Manajemen stock ini akan menghitung secara detail kemampuan produksi, meningkatkan produksi, menyerap kelebihan produk petani jika harga jatuh, dan melepasnya pada saat yang dibutuhkan. Dan jika memang hitung-hitungan produksi sudah sangat detail, dan ternyata masih terjadi kelangkaan, keputusan impor bisa dilakuan. Jangan seperti sekarang, impor sangat instan, seperti tanpa perencanaan.

Kebutuhan adanya manajemen stock ini juga mengingat statement Wakil Menteri Pertanian (Wamentan) yang menyatakan bahwa ketika musim panen tiba, lebih dari 40% hasil pertanian membusuk, tidak terserap pasar, karena hasil yang melimpah. Petani tetap rugi karena harga jatuh. Nah, lembaga buffer ini yang bisa menyerap hasil seperti itu, diberi nilai tambah agar awet (cukup dikeringkan), sehingga bisa dilepas pada saat yang dibutuhkan.

 Selain itu, lembaga ini juga mengatur agar rantai distribusi hasil pertanian dari petani hingga konsumen tidak terlalu panjang. Panjangnya rantai distribusi ini yang juga sangat berperan  bagi tingginya harga barang di pasar. Oh ya, yang disebut kelembagaan disini, bisa saja menghidupkan kembali peran Bulog. Tetapi sekarang inipun peran Bulog hanya menjadi agen impor juga. Jadi apa bedanya dengan importir? Tidak berperan dalam manajemen stock yang dimaksud.

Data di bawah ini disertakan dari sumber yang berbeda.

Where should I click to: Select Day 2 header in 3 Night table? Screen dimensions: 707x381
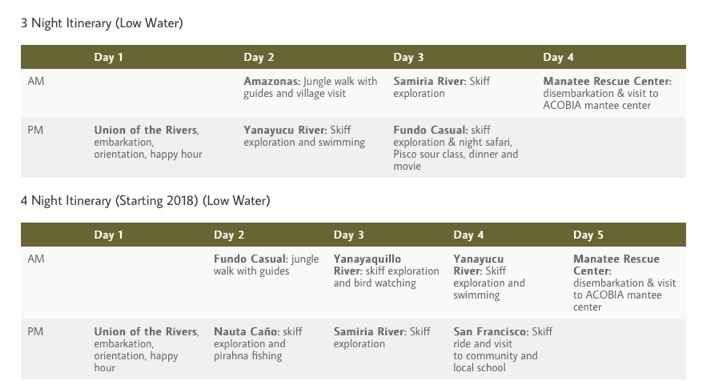click(x=259, y=57)
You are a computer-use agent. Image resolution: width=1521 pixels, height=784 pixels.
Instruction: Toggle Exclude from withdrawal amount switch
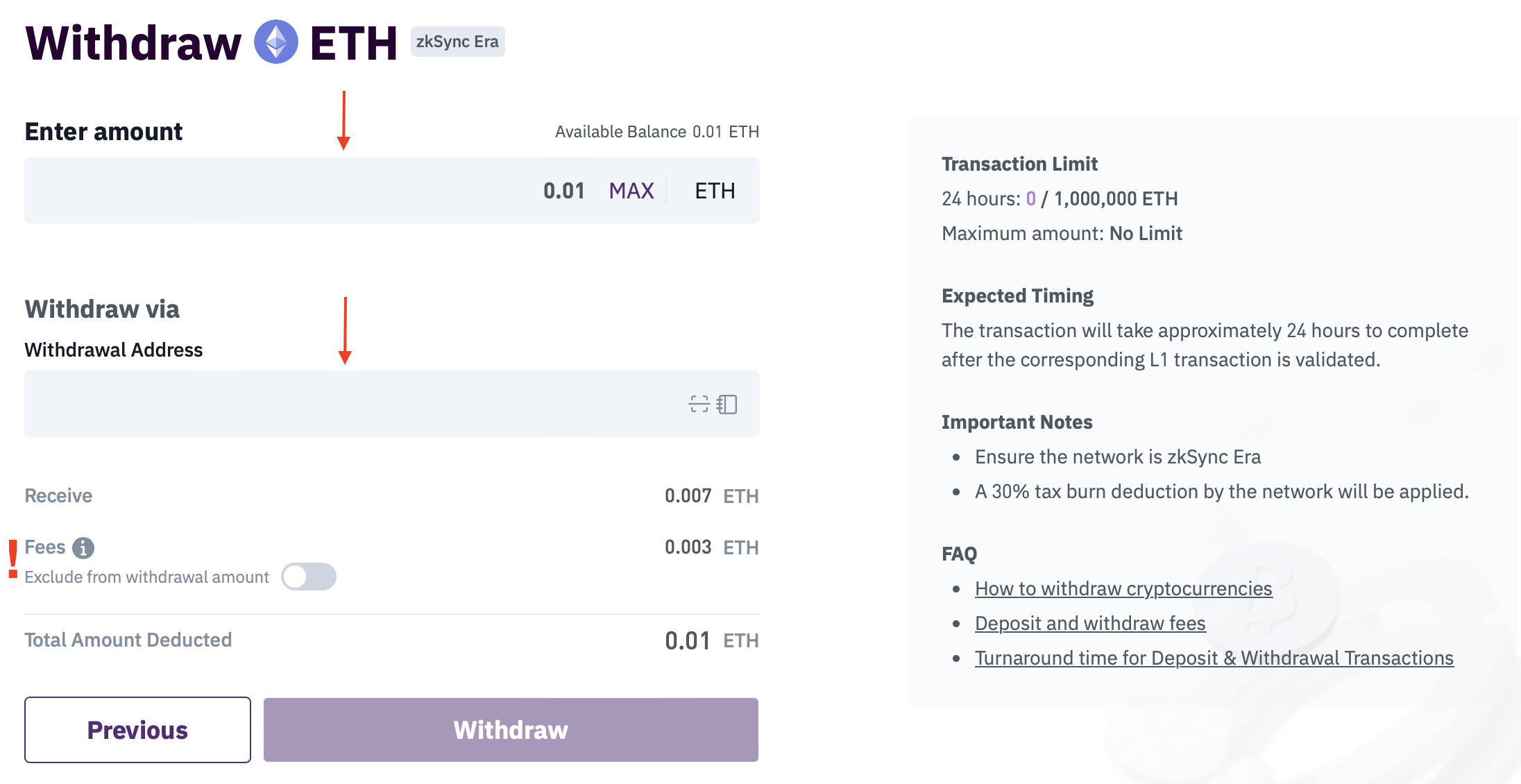pyautogui.click(x=309, y=577)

3.  Membentuk Satuan Tugas Bekerja Sama dengan Pemda untuk Pengawasan

Karena Indonesia sangat luas dan sekarang eranya otonomi daerah, maka Satgas yang dibentuk melibatkan pemerintah daerah. Satgas inilah yang secara rutin melakukan pengawasan terhadap para spekulan yang bermain, termasuk impor-impor gelap yang bermain di banyak wilayah Indonesia.

 Dengan pengawasan yang rutin, maka kenaikan harga akan bisa diredam. Tidak seperti sekarang, inflasi naik menjulang di tahun 2013 ini, BI mengkhawatirkan hingga 7,8%. Karena sejak Januari 2013, sudah terjadi kelangkaan bawang merah dan bawang putih. Disusul oleh kelangkaan jengkol!

 Disusul dengan kenaiakan harga BBM, kelangkaan cabe dan kenaikan harga yang tidak wajar di pasar. Inilah yang harus diawasi secara ketat, apakah di rantai distribusi dari petani hingga pasar terjadi penimbunan. Atau diawasi juga secara ketat, aturan main para importir ini.

4. Penegakan Hukum bagi Spekulan dan Kartel Importir

 Jika regulasi tanpa gigi, tidak akan efektif bagi kemashalahatn rakyat banyak. Oleh karena itu, penegakan hukum harus dilakukan kepada para spekulan penimbun barang. Kelakuan pedagang pasar yang menimbun barang ini juga diakui oleh ketua asosiasi pasar tradisional, karena pedagang tergiur dengan margin yang tinggi jika harga naik. Dan itu ‘katanya’ sudah biasa. Tentu saja karena lemahnya pengawasan dan penegakan hukum terhadap pelaku.

 Selain itu kartel importir juga sangat merugikan konsumen, karena mereka akan bersama menentukan harga. Alih-alih bersaing dalam memberikan harga yang termurah, para kartel ini malah kongkalikong untuk menentukan harga bersama yang cukup tinggi. Yang jelas, jika ingin meredam kenaikan harga, tidak bisa instan dan hanya hilinya saja dibenahi. Seperti program operasi pasar yang dilakukan oleh pemerintah. Jika hanya ini yang dilakukan, gejolak harga bisa kapan saja terjadi.